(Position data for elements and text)
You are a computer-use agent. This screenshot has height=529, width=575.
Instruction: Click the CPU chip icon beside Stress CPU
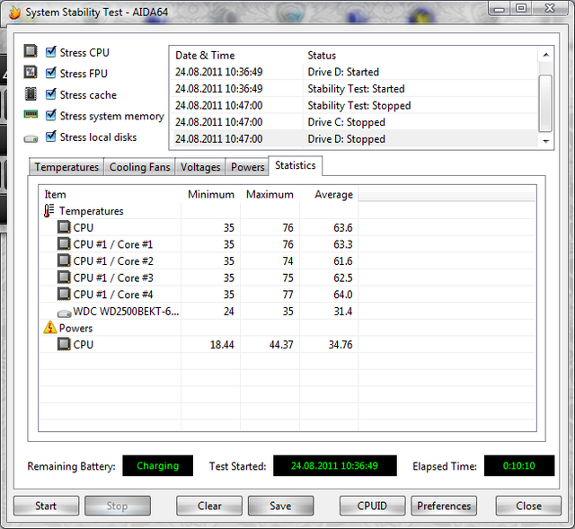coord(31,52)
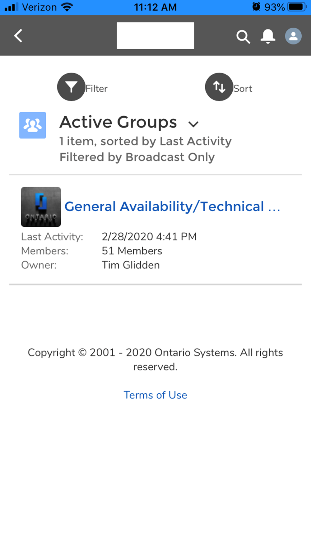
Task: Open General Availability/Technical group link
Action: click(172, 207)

• [What this task involves]
Arrange every line of the material above as a numbered list. Skip blank lines and leave out the pictures.

• [Written answer]
1. You are a computer-use agent. This screenshot has height=529, width=575.
2. Instruction: Click the CPU chip icon beside Stress CPU
3. coord(31,52)
4. Task: Open General Availability/Technical group link
5. Action: click(172, 207)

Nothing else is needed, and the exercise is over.